→ PROBLEM
Starting with the first line and ending with the line that holds "Open the 'Item updated' notification", repeat the material exactly.

→ DATA RECORDS
BEGIN
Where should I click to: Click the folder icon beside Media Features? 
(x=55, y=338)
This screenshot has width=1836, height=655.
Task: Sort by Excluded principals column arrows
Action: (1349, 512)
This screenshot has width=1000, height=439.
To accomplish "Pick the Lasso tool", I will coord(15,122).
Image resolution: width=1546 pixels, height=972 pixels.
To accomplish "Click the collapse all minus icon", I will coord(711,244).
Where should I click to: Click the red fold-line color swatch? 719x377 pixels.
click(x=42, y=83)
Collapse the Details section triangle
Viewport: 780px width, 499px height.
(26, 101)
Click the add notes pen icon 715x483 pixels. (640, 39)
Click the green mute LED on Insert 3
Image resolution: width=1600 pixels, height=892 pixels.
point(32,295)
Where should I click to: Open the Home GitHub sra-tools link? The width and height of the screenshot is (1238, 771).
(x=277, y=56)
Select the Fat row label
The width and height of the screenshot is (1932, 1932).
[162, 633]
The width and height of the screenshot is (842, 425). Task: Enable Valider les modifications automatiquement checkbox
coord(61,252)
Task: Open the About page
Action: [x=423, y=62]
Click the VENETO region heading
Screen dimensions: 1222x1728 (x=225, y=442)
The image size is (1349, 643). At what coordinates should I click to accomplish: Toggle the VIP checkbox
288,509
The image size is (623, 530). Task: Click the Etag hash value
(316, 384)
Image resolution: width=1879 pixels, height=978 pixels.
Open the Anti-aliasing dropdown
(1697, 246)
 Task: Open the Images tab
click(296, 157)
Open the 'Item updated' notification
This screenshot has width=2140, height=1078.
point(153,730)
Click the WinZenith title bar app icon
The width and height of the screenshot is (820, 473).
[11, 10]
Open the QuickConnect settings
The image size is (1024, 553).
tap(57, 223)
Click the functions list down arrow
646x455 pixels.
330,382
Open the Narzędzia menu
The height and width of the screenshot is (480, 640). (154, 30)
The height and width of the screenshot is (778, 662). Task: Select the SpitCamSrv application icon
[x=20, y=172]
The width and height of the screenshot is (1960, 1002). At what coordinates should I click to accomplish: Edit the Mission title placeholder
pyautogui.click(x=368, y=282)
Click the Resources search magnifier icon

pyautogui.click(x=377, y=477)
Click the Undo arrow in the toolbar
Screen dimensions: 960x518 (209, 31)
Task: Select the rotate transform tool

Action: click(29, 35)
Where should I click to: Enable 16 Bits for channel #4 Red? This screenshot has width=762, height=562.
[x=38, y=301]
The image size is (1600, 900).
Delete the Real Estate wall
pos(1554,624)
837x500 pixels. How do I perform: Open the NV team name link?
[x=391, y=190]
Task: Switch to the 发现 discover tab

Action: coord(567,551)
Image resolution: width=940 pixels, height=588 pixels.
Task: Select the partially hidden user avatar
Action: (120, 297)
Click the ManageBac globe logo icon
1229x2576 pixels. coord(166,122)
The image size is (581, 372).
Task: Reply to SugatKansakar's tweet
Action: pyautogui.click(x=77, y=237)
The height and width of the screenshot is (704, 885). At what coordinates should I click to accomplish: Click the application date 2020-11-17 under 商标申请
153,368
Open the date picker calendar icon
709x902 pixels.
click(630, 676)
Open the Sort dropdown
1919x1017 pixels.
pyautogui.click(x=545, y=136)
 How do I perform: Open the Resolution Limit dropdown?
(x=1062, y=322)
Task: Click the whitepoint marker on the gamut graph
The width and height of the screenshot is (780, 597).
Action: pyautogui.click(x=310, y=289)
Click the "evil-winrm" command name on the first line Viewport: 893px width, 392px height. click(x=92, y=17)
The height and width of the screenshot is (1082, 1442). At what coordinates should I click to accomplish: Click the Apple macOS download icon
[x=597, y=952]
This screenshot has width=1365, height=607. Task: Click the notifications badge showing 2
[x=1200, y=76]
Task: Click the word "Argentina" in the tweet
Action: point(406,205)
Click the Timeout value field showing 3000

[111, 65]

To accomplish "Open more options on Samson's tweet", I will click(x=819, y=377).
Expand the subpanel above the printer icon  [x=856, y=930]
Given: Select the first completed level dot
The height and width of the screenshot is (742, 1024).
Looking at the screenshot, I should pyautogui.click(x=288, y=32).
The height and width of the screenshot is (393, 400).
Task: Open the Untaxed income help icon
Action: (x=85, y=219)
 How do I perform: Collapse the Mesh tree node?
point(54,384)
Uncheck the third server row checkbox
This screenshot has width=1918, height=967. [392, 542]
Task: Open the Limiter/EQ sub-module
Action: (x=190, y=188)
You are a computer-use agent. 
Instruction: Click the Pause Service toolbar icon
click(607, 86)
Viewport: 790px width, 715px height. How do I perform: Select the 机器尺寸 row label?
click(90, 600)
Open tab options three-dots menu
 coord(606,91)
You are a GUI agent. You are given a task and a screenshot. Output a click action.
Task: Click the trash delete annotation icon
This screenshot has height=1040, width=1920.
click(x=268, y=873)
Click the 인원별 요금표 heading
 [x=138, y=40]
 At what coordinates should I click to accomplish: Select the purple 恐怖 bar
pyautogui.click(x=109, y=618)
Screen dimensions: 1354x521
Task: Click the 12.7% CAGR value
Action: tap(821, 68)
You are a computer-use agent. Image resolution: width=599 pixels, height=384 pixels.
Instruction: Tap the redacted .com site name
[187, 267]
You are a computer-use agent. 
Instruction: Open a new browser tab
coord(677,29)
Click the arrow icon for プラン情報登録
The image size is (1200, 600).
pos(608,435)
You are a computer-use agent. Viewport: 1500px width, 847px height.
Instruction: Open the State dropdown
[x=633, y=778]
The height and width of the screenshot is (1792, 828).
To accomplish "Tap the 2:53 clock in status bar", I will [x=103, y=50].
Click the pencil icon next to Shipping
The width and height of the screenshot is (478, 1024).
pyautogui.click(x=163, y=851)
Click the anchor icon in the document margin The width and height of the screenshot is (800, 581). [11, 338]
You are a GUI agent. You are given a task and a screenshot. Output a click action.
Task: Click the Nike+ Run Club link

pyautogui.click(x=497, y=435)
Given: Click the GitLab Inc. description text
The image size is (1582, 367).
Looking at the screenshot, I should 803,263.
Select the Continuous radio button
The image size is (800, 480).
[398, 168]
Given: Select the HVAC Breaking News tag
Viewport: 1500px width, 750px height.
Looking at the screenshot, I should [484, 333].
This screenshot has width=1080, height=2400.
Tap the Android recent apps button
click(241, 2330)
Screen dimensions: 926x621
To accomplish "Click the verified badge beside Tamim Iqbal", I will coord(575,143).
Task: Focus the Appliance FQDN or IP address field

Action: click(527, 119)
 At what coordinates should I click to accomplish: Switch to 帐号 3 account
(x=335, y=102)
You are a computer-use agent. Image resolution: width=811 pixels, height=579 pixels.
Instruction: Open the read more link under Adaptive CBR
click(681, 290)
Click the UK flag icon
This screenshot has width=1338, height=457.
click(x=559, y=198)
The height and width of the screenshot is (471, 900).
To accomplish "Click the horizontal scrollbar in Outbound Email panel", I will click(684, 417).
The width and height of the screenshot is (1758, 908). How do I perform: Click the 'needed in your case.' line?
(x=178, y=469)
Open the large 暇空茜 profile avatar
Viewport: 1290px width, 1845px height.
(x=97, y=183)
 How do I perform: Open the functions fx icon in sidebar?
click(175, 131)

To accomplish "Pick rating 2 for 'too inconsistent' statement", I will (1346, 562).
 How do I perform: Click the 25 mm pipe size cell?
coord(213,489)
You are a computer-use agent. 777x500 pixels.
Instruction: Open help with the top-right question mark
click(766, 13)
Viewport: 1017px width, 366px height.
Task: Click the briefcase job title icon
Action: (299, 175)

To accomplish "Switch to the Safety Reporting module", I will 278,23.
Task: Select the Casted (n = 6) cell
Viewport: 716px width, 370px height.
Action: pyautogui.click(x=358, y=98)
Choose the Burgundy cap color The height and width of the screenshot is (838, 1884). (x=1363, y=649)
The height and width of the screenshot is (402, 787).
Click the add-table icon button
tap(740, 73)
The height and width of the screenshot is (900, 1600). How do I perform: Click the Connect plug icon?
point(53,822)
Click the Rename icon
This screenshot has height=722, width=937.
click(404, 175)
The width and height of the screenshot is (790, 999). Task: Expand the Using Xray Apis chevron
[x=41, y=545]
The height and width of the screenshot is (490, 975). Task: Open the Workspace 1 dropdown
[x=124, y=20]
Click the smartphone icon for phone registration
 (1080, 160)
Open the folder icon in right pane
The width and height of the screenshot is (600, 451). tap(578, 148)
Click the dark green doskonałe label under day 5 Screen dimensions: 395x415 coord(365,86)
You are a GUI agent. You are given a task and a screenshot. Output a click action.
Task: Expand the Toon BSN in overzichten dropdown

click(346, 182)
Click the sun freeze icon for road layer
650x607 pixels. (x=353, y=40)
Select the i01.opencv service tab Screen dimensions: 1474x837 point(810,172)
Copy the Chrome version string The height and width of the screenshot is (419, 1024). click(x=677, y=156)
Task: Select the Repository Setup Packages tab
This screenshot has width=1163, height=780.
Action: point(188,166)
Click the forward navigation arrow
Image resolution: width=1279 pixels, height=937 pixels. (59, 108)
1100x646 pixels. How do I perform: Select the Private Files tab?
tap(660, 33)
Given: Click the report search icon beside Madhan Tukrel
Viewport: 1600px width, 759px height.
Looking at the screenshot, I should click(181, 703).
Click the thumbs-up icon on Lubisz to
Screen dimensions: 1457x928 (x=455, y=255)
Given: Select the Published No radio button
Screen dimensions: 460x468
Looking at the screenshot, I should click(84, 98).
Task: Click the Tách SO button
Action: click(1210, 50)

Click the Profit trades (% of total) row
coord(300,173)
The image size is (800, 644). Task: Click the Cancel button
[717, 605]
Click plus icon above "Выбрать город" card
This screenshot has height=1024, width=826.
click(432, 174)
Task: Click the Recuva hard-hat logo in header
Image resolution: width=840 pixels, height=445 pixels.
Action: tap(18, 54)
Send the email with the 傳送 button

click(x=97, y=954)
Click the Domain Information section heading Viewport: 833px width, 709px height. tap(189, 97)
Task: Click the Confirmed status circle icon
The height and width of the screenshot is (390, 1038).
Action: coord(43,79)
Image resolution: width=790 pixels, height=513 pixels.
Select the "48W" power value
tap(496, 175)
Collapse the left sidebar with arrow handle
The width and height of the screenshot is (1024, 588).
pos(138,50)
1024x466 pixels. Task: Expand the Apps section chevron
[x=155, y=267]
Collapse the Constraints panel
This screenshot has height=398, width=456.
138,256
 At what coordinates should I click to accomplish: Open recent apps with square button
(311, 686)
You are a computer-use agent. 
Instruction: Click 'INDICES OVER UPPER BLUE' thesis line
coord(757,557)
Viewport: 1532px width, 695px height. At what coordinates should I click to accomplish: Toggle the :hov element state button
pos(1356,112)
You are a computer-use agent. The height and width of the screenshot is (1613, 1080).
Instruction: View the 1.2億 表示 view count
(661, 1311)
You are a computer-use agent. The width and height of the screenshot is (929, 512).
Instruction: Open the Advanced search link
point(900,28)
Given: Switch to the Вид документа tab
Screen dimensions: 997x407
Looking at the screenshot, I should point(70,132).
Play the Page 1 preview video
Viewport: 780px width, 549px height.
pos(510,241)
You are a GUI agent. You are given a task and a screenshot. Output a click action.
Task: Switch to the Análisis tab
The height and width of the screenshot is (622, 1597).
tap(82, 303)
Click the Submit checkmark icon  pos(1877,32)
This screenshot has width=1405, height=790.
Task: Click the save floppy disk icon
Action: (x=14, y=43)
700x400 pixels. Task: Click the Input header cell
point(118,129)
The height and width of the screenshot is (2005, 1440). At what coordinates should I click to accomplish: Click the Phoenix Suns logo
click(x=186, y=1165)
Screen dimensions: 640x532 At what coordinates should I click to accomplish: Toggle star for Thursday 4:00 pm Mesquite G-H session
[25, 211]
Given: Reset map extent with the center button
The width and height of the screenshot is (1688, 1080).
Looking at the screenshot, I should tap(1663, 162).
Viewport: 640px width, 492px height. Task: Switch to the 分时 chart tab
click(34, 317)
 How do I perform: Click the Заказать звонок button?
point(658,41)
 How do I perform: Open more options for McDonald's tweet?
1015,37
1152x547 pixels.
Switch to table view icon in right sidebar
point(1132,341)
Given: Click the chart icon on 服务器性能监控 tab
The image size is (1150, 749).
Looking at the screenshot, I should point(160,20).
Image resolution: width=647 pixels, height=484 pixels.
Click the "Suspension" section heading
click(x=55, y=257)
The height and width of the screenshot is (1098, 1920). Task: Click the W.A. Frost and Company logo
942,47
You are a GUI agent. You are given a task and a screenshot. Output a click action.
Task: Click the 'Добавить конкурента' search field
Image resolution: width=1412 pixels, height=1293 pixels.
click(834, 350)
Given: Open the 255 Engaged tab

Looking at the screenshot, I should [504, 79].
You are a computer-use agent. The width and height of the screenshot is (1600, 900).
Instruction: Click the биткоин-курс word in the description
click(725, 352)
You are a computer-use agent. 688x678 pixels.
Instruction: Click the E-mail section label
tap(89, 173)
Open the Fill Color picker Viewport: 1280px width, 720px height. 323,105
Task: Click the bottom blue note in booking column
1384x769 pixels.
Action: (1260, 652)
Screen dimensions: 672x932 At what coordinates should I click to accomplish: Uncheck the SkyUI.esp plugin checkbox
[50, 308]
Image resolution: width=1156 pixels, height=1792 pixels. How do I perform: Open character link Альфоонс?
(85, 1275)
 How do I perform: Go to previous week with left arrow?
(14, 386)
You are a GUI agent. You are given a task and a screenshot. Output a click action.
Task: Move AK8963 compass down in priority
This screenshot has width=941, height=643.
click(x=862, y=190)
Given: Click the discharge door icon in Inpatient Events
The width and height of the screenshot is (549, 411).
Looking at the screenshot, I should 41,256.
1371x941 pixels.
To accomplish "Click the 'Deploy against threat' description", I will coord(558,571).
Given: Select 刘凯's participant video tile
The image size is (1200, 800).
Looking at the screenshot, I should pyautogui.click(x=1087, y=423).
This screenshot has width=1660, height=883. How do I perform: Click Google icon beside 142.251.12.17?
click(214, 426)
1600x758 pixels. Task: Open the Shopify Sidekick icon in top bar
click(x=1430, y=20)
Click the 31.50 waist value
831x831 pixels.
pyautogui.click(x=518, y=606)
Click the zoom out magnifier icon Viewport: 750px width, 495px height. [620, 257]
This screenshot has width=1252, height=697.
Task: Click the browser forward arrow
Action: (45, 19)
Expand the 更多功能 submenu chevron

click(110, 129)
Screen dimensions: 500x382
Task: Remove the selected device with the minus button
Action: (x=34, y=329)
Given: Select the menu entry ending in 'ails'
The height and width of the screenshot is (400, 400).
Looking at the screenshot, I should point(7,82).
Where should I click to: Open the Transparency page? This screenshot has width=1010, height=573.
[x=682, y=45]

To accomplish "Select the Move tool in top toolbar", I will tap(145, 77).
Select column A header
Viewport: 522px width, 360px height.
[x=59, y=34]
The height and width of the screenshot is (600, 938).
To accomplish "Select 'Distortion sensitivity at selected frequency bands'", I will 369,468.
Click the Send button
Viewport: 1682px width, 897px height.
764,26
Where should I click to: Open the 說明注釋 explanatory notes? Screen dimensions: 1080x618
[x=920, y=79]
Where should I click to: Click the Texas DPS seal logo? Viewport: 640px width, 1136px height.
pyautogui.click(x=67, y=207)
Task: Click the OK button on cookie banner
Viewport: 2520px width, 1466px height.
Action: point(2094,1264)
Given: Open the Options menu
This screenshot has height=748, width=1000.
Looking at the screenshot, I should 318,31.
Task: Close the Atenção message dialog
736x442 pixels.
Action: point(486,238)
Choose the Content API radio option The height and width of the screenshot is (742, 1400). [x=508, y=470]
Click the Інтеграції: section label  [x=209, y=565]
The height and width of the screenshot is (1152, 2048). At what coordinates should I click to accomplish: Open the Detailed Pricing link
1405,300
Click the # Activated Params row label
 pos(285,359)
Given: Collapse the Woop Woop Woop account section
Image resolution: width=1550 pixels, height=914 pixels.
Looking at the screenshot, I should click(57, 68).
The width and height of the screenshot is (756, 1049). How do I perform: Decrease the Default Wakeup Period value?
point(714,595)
END
→ RESPONSE
Where should I click to: Click the folder icon beside Media Features? 
(x=55, y=338)
This screenshot has width=1836, height=655.
Task: Sort by Excluded principals column arrows
Action: (1349, 512)
This screenshot has width=1000, height=439.
To accomplish "Pick the Lasso tool", I will coord(15,122).
Image resolution: width=1546 pixels, height=972 pixels.
To accomplish "Click the collapse all minus icon", I will coord(711,244).
Where should I click to: Click the red fold-line color swatch? 719x377 pixels.
click(x=42, y=83)
Collapse the Details section triangle
Viewport: 780px width, 499px height.
(26, 101)
Click the add notes pen icon 715x483 pixels. (640, 39)
Click the green mute LED on Insert 3
Image resolution: width=1600 pixels, height=892 pixels.
point(32,295)
Where should I click to: Open the Home GitHub sra-tools link? The width and height of the screenshot is (1238, 771).
(x=277, y=56)
Select the Fat row label
The width and height of the screenshot is (1932, 1932).
[162, 633]
The width and height of the screenshot is (842, 425). Task: Enable Valider les modifications automatiquement checkbox
coord(61,252)
Task: Open the About page
Action: [x=423, y=62]
Click the VENETO region heading
Screen dimensions: 1222x1728 (x=225, y=442)
The image size is (1349, 643). At what coordinates should I click to accomplish: Toggle the VIP checkbox
288,509
The image size is (623, 530). Task: Click the Etag hash value
(316, 384)
Image resolution: width=1879 pixels, height=978 pixels.
Open the Anti-aliasing dropdown
(1697, 246)
 Task: Open the Images tab
click(296, 157)
Open the 'Item updated' notification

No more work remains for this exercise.